Fix or document concurrency issues on channels in Multicore by OlivierNicole · Pull Request #11171 · ocaml/ocaml

OlivierNicole · 2022-04-07T15:41:38Z

This fixes a few channel-related concurrency issues, mentioned in #10960 (comment), and proposes to document the thread-unsafety or possibly surprising behavior of a few other IO functions.

Lock the channel in runtime functions caml_ml_close_channel and caml_ml_pos_{in,out}. Lock it earlier in caml_ml_flush. Without this, these functions show non sequentially consistent behaviour, unexpected Sys_error exceptions and even segfaults in multicore.
Document the fact that really_input, really_input_string and input_all, because they read by chunks and release the channel lock between chunks, may not read contiguous chunks when there are multiple concurrent readers.
Document the fact that Scanf is thread-unsafe.

stdlib/scanf.mli

xavierleroy · 2022-04-10T17:34:47Z

I need more time to review this, but I like the direction it is taking, thanks a lot !

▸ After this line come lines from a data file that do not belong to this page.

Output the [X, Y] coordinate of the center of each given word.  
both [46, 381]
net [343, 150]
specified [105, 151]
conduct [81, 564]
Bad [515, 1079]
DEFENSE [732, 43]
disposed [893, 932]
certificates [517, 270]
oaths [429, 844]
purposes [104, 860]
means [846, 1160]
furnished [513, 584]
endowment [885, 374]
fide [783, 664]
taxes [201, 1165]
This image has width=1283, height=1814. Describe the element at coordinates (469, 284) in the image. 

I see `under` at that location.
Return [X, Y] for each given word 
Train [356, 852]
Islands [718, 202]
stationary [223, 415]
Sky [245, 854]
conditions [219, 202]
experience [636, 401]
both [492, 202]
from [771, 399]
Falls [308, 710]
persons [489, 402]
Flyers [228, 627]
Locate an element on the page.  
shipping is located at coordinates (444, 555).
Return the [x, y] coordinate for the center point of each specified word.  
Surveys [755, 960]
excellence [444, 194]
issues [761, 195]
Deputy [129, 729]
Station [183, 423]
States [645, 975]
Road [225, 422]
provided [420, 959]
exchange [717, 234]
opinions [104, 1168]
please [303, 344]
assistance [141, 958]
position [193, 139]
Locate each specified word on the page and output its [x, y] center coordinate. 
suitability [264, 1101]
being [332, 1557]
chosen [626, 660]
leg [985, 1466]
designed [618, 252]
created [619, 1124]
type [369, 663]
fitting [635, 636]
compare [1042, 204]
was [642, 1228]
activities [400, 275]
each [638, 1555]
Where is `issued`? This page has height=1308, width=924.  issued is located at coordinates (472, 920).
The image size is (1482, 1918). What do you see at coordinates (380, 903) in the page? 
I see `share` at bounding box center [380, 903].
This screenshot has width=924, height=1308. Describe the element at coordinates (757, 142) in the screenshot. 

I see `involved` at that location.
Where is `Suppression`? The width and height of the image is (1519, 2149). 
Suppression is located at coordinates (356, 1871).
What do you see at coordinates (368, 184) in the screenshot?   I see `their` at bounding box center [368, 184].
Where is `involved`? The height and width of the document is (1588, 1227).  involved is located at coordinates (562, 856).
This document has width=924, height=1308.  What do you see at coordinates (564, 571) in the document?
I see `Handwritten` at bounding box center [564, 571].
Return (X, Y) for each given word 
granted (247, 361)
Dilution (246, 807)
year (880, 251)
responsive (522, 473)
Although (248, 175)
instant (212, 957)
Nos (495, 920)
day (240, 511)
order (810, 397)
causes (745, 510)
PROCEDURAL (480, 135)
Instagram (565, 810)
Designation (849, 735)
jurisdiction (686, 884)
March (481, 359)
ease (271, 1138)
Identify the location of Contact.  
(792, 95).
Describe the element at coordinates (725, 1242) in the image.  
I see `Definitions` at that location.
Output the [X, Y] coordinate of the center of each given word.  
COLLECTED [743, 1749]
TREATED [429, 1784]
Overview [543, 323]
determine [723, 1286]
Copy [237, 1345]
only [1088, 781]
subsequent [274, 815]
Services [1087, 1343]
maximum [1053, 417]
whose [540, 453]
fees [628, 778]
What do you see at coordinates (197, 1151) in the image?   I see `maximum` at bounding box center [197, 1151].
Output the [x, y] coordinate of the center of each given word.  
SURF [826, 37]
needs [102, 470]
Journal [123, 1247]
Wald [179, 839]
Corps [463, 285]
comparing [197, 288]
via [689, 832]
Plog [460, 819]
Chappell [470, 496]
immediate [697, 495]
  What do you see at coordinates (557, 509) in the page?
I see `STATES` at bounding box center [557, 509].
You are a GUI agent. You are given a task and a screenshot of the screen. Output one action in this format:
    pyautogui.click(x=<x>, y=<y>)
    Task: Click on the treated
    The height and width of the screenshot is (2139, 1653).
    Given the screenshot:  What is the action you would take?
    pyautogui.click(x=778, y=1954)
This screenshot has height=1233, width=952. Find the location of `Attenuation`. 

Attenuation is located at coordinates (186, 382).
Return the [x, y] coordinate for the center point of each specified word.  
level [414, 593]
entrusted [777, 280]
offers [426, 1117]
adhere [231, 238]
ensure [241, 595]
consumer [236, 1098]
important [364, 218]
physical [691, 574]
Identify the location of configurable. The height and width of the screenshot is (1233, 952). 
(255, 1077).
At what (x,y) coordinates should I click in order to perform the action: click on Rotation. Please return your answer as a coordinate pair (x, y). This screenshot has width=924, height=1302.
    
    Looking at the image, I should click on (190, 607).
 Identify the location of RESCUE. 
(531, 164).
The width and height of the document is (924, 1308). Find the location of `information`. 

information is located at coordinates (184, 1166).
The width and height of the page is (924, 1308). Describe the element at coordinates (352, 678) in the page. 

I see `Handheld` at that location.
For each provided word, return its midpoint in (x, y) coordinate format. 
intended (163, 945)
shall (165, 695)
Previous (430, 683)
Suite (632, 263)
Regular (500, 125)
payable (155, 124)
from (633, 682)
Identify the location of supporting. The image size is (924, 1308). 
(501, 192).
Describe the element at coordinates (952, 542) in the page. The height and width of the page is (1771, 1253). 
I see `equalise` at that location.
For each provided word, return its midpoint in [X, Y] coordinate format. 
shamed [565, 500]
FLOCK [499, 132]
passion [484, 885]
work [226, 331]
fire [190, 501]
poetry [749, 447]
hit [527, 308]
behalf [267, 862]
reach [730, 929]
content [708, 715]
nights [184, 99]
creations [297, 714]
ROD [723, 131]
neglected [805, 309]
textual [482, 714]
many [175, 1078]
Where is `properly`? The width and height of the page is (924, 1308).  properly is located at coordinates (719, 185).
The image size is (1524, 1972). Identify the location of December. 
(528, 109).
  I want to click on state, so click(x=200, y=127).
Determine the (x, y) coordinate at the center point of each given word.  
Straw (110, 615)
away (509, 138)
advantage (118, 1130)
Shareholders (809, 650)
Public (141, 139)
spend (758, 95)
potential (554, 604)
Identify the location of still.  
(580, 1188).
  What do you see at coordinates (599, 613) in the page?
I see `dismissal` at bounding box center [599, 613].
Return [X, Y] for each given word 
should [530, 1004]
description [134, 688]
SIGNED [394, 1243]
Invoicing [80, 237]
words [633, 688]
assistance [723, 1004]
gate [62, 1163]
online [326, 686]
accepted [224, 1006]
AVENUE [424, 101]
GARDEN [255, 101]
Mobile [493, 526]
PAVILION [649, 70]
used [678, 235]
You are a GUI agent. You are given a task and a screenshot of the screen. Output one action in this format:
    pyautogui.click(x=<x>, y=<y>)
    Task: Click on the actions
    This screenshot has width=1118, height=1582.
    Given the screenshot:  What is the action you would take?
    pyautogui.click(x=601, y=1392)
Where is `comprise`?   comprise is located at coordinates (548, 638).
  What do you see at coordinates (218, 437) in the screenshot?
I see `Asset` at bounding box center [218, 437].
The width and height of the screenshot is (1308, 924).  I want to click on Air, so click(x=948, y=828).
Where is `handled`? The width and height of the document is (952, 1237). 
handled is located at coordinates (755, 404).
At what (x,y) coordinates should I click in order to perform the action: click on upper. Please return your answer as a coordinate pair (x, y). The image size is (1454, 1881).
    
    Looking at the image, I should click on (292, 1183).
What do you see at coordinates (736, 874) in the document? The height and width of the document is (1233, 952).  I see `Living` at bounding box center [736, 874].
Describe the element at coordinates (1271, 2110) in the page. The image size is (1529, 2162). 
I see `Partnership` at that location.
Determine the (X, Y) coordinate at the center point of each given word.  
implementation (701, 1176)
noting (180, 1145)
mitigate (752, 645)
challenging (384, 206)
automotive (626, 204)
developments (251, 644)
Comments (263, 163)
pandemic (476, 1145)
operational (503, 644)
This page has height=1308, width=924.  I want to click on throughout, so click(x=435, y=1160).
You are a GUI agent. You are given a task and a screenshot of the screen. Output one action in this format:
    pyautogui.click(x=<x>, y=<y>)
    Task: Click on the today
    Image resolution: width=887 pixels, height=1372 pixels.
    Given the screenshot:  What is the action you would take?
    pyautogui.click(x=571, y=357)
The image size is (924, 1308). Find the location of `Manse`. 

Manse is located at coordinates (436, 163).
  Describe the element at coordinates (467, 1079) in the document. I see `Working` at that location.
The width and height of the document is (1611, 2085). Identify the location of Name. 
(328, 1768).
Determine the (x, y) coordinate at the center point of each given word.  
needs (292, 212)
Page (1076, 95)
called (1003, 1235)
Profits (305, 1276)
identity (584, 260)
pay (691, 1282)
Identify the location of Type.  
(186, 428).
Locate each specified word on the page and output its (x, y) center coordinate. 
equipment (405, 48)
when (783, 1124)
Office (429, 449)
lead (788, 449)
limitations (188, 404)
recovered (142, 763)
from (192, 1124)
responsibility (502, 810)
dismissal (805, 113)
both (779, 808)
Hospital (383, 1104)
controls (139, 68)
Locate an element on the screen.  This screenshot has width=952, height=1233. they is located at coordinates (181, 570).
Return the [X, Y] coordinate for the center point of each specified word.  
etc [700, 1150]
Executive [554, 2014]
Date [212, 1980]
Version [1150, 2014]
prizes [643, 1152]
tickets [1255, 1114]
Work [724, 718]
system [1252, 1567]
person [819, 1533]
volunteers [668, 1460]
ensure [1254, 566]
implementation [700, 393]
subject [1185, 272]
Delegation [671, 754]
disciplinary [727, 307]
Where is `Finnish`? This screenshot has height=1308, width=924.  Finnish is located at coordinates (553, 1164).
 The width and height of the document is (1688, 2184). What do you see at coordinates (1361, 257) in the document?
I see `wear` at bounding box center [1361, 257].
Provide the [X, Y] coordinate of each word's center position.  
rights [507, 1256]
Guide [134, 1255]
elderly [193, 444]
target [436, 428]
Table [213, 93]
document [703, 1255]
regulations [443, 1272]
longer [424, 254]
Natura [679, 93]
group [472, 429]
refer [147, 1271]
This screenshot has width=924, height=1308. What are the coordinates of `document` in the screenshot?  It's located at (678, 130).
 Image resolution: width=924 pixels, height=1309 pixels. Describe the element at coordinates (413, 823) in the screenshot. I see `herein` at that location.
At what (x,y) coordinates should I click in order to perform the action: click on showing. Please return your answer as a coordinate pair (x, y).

General question in connection with #11177: once we properly lock channels before operating over them, do we still need the refcount field to be atomic?

OlivierNicole · 2022-04-11T16:21:30Z

Thanks for the feedback!

Currently the channel mutex is used exclusively to protect I/O operations. It can probably be used to protect accesses to refcount which would allow to make it non-atomic. Is that something we want?

Octachron · 2022-05-09T11:52:13Z

runtime/io.c

-  /* Ensure that every read or write on the channel will cause an
-     immediate caml_flush_partial or caml_refill, thus raising a Sys_error
-     exception */
-  channel->curr = channel->max = channel->end;


This deletion changes the behavior of runtime warnings: closing a channel no longer disables the warning about unflushed contents.
For instance, this program only emits warnings once this PR applied.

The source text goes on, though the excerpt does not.